Deleting yanked crate details

I accidentally published a crate under a dummy account I had previously made to test something.

I've since added my personal account and removed the dummy as owner, but it's still showing up under https://crates.io/crates/wasm-log/versions which is, quite frankly, super annoying..

Is there any way of removing this? There is no difference in the release other than who the publisher was.

As I understand it, crates cannot be deleted once uploaded. Yanking just marks a crate as no longer suitable for use.

I imagine that admins do have the ability to delete crates in exceptional circumstances like copyright violations, illegal content, etc. What you describe doesn't sound like an example of the kind of circumstance they'd intervene in.

That's really.. bothersome. I mean there's nothing wrong with the crate as published, it's only published from the wrong account, hence I republished (needlessly, some might say) it with a new version under my own account.

I understand the idea behind not deleting/editing crates as published. Makes perfect sense, as a matter of fact. But this is not about accidentally releasing a secret in the source tree; it's just metadata not tied to the repo at all.

cargo publish was run with the wrong token/account signed in, so the idea that this is set in stone from now and till the end of time seems ridiculous to me.

Metadata generally cannot be modified as of yet (except due to administrative intervention). See also: Cargo: Allow publishing the reason for yanking? on IRLO.

Also see: Crates-io metadata usage policy on IRLO.

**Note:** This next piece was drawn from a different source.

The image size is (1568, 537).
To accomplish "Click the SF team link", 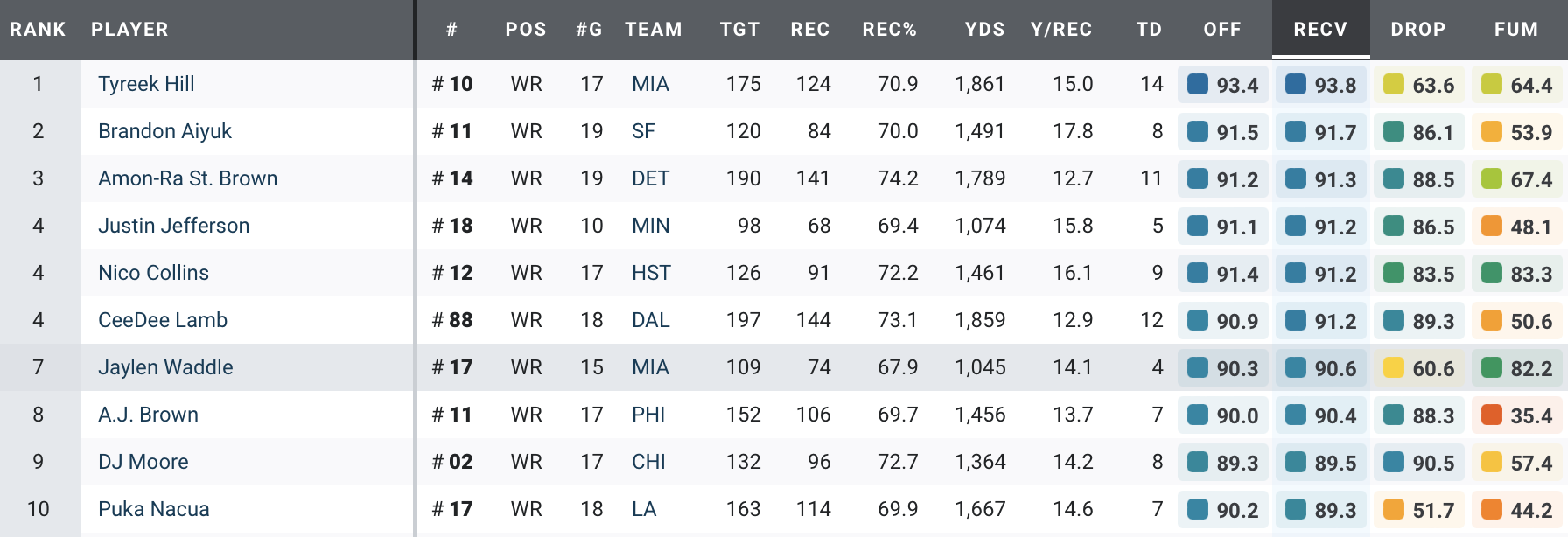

I'm not happy with the GDPR and all the problems it causes. However, I do think that systems will somehow have to allow modification/correction of certain data in the long term. Building a system which doesn't allow modification/correction of data (which is what crates.io currently seems to be) will likely lead to problems, whether legal or otherwise. Maybe these problems can be handled (or are already handled?) on a case-by-case basis though.

If OP wants to contact the Crates.io team to see if they can help, the ways to do that (that I know of) are:

I believe accidental exposure of personal info is one scenario where they have intervened in the past (as that was one of the motivators for RFC 3052), so it's worth a try - the worst they can do is say no.